━━━ Exercise data

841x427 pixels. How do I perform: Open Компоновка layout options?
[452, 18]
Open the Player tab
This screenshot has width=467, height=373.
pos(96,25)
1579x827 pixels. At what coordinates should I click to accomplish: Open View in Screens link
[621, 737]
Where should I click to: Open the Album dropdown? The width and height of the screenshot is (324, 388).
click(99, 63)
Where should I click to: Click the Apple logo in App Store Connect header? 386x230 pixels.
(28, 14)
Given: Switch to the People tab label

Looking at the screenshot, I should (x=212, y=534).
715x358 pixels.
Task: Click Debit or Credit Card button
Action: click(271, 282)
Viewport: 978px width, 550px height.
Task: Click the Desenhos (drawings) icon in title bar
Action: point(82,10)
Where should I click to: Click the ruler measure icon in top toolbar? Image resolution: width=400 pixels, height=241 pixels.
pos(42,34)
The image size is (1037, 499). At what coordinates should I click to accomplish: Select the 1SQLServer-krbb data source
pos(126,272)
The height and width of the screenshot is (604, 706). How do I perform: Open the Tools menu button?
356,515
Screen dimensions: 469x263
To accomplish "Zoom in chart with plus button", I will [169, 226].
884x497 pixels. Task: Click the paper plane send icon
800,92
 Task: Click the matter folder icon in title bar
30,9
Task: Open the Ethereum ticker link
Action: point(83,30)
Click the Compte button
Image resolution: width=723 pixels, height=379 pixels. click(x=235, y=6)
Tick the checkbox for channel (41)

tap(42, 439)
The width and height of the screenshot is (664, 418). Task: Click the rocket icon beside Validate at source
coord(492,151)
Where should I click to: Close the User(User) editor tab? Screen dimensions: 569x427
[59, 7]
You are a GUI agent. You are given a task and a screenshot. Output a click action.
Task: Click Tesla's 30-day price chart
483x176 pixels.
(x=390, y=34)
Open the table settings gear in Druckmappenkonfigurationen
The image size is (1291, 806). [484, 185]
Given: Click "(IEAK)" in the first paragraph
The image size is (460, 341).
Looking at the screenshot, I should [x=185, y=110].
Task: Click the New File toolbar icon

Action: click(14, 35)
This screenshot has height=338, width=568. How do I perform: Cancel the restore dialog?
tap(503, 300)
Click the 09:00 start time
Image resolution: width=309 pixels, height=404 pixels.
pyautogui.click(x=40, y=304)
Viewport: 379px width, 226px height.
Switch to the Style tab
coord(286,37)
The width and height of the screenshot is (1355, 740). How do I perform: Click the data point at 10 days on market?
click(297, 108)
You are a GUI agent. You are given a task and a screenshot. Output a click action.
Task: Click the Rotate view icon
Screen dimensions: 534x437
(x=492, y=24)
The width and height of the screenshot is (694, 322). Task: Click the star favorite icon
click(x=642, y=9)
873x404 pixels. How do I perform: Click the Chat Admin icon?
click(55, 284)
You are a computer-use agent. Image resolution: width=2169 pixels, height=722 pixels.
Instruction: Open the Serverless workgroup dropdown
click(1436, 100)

━━━━━━

When you output the entries, keep every word exactly as it stands.

### Answer to this exercise
841x427 pixels. How do I perform: Open Компоновка layout options?
[452, 18]
Open the Player tab
This screenshot has width=467, height=373.
pos(96,25)
1579x827 pixels. At what coordinates should I click to accomplish: Open View in Screens link
[621, 737]
Where should I click to: Open the Album dropdown? The width and height of the screenshot is (324, 388).
click(99, 63)
Where should I click to: Click the Apple logo in App Store Connect header? 386x230 pixels.
(28, 14)
Given: Switch to the People tab label

Looking at the screenshot, I should (x=212, y=534).
715x358 pixels.
Task: Click Debit or Credit Card button
Action: click(271, 282)
Viewport: 978px width, 550px height.
Task: Click the Desenhos (drawings) icon in title bar
Action: point(82,10)
Where should I click to: Click the ruler measure icon in top toolbar? Image resolution: width=400 pixels, height=241 pixels.
pos(42,34)
The image size is (1037, 499). At what coordinates should I click to accomplish: Select the 1SQLServer-krbb data source
pos(126,272)
The height and width of the screenshot is (604, 706). How do I perform: Open the Tools menu button?
356,515
Screen dimensions: 469x263
To accomplish "Zoom in chart with plus button", I will [169, 226].
884x497 pixels. Task: Click the paper plane send icon
800,92
 Task: Click the matter folder icon in title bar
30,9
Task: Open the Ethereum ticker link
Action: point(83,30)
Click the Compte button
Image resolution: width=723 pixels, height=379 pixels. click(x=235, y=6)
Tick the checkbox for channel (41)

tap(42, 439)
The width and height of the screenshot is (664, 418). Task: Click the rocket icon beside Validate at source
coord(492,151)
Where should I click to: Close the User(User) editor tab? Screen dimensions: 569x427
[59, 7]
You are a GUI agent. You are given a task and a screenshot. Output a click action.
Task: Click Tesla's 30-day price chart
483x176 pixels.
(x=390, y=34)
Open the table settings gear in Druckmappenkonfigurationen
The image size is (1291, 806). [484, 185]
Given: Click "(IEAK)" in the first paragraph
The image size is (460, 341).
Looking at the screenshot, I should [x=185, y=110].
Task: Click the New File toolbar icon

Action: click(14, 35)
This screenshot has height=338, width=568. How do I perform: Cancel the restore dialog?
tap(503, 300)
Click the 09:00 start time
Image resolution: width=309 pixels, height=404 pixels.
pyautogui.click(x=40, y=304)
Viewport: 379px width, 226px height.
Switch to the Style tab
coord(286,37)
The width and height of the screenshot is (1355, 740). How do I perform: Click the data point at 10 days on market?
click(297, 108)
You are a GUI agent. You are given a task and a screenshot. Output a click action.
Task: Click the Rotate view icon
Screen dimensions: 534x437
(x=492, y=24)
The width and height of the screenshot is (694, 322). Task: Click the star favorite icon
click(x=642, y=9)
873x404 pixels. How do I perform: Click the Chat Admin icon?
click(55, 284)
You are a computer-use agent. Image resolution: width=2169 pixels, height=722 pixels.
Instruction: Open the Serverless workgroup dropdown
click(1436, 100)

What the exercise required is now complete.